DOCUMENT EXCERPT:

☆ ☆ ☆ ☆ ☆ ☆ ☆

Let’s not beat around the bush: I’d make a terrible nudist.
First of all, no belt loops. What am I supposed do with my thumbs? And where do I clip my Leatherman? I’d feel naked without it.
Then, of course, there’s my “dad bod,” which is really more like two dad bods glopped onto one dad skeleton.
But really, the main thing keeping my clothes on (aside from not wanting to get arrested) is this: I’m extraordinarily pale, the gingeriest ginger you’ll ever meet. I make Ed Sheeran look like Jason Momoa.
As such, I can’t ever allow the sun to shine where-the-sun-don’t-shine. You know how at the end of “Gremlins” the cute furry gremlin kills the mutant monster gremlin by opening the shade and melting him? That’s what happens when you expose me to direct sunlight, too.
To put it yet another way: your day at the beach is my worst nightmare. In fact, May through September, spending more than 15 minutes in pretty much any outdoor setting requires as much sun protection as I can tolerate, including one of those ridiculous floppy bucket hats and those even more ridiculous zip-off pants. At least I don’t wear a fanny pack.
But not in Juneau.

☆ ☆ ☆ ☆ ☆ ☆ ☆

EXERCISE REQUIREMENTS:
A. Name every person, film, and place mentioned by name in the essay on sun exposure.
B. According to the essay on sun exposure, how long outdoors does it take before the writer needs sun protection from May through September?
C. Decide whether each statement agrees with the essay on sun exposure, answering yes or no and quoting the words that settle it: (i) The writer wears a fanny pack. (ii) The writer owns a floppy bucket hat. (iii) In "Gremlins," the monster gremlin is killed when a shade is opened.

DATASET ENTRIES:
☆ ☆ ☆ ☆ ☆ ☆ ☆

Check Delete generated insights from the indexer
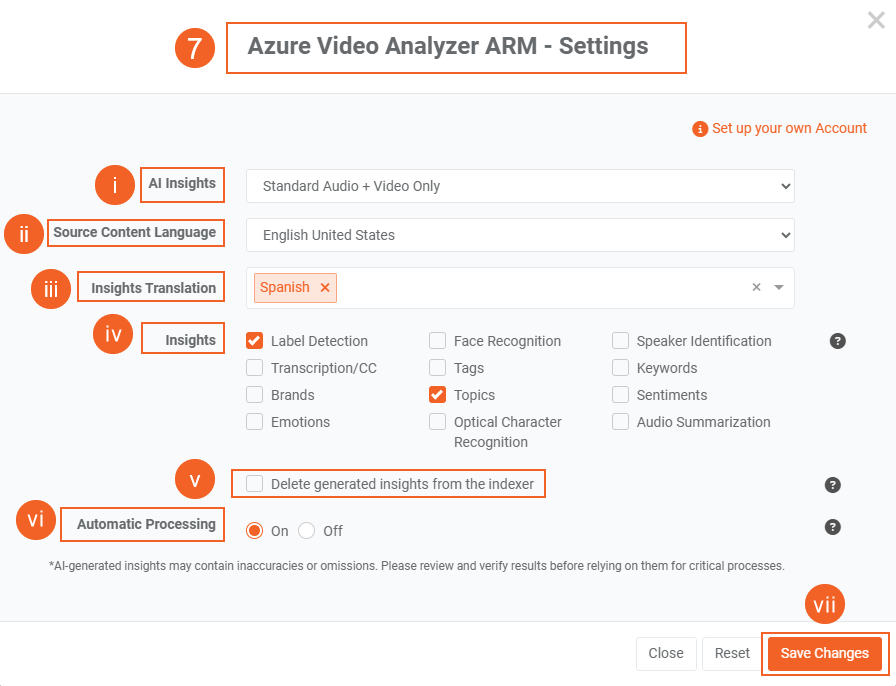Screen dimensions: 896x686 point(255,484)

☆ ☆ ☆ ☆ ☆ ☆ ☆

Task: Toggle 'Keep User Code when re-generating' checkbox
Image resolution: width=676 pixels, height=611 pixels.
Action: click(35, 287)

☆ ☆ ☆ ☆ ☆ ☆ ☆

TASK RESULTS:
A. Ed Sheeran, Jason Momoa, "Gremlins," Juneau

B. More than 15 minutes.

C.
(i) No: "At least I don’t wear a fanny pack."
(ii) Yes: "including one of those ridiculous floppy bucket hats"
(iii) Yes: "the cute furry gremlin kills the mutant monster gremlin by opening the shade and melting him"